**Exercise details:** Word for word, write the lines below out again, with no pictures.

═══ Information provided

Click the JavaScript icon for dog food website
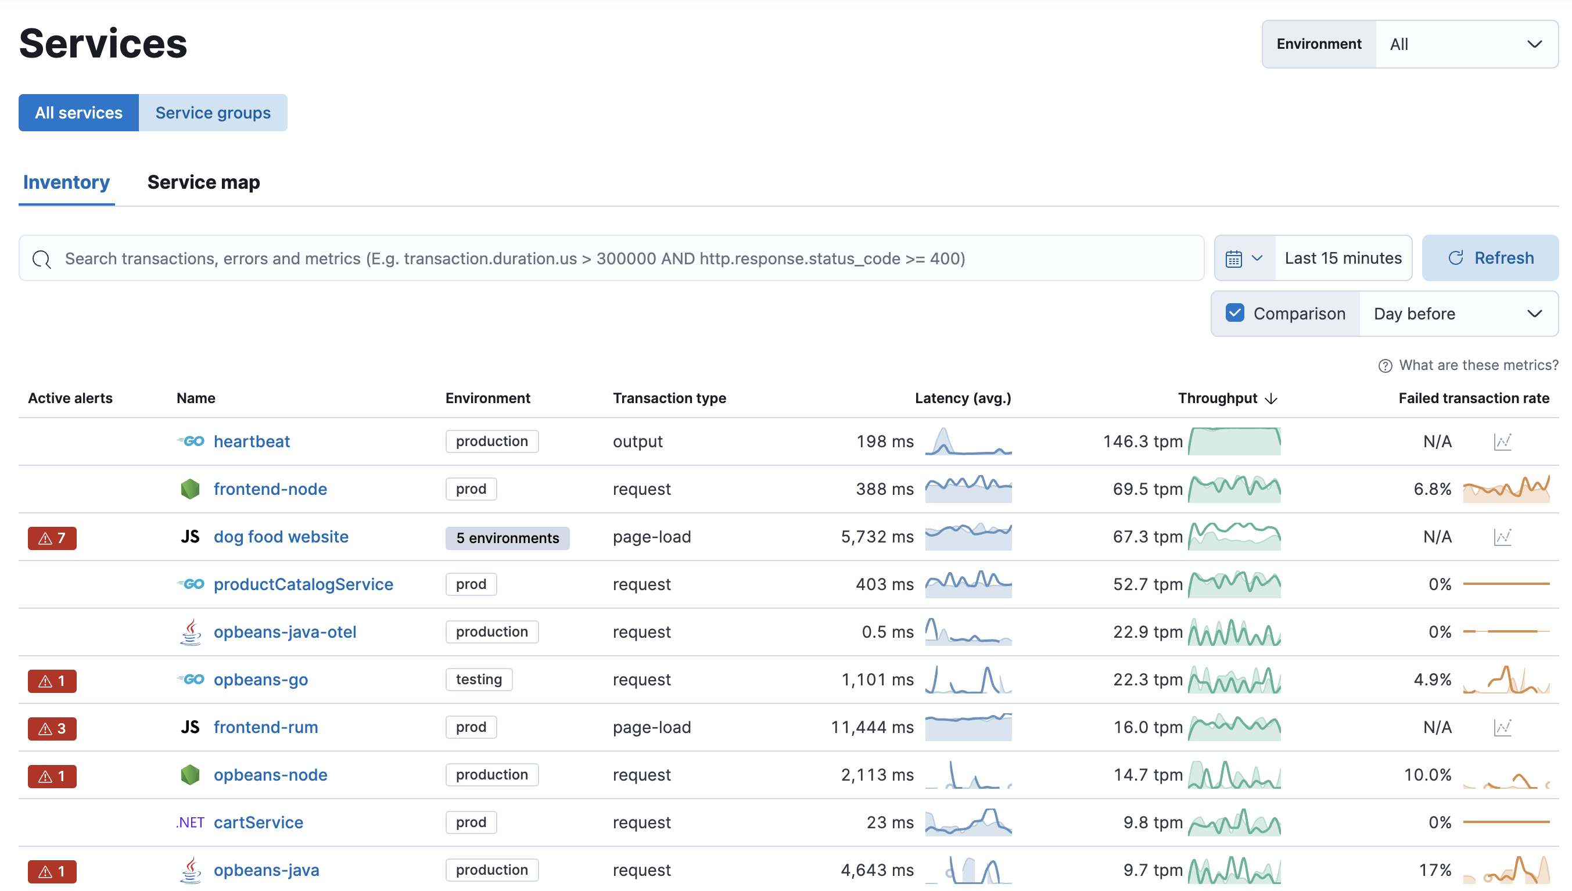 (x=189, y=535)
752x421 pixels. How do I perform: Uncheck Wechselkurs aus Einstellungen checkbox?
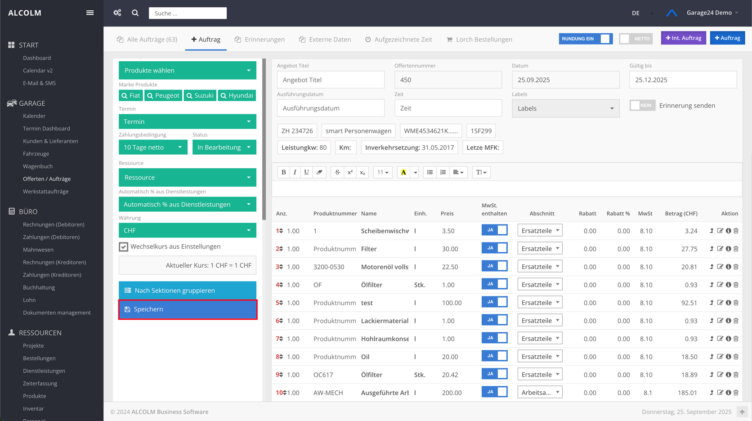point(124,247)

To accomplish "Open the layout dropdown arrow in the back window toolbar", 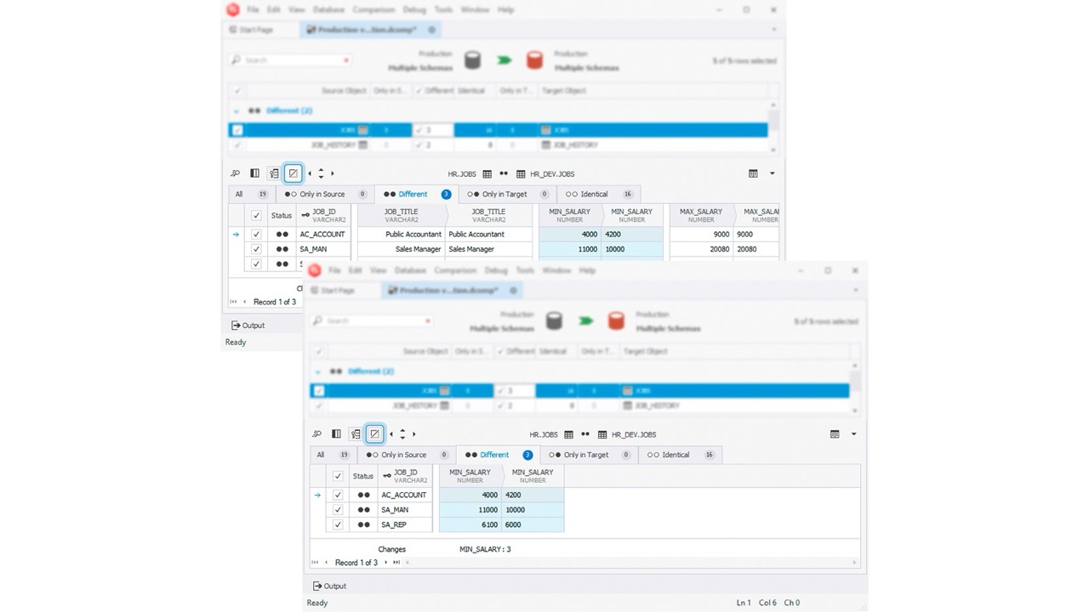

══════

**Solution:**
Click the JavaScript icon for dog food website
 (x=189, y=535)
752x421 pixels. How do I perform: Uncheck Wechselkurs aus Einstellungen checkbox?
point(124,247)

To accomplish "Open the layout dropdown arrow in the back window toolbar", 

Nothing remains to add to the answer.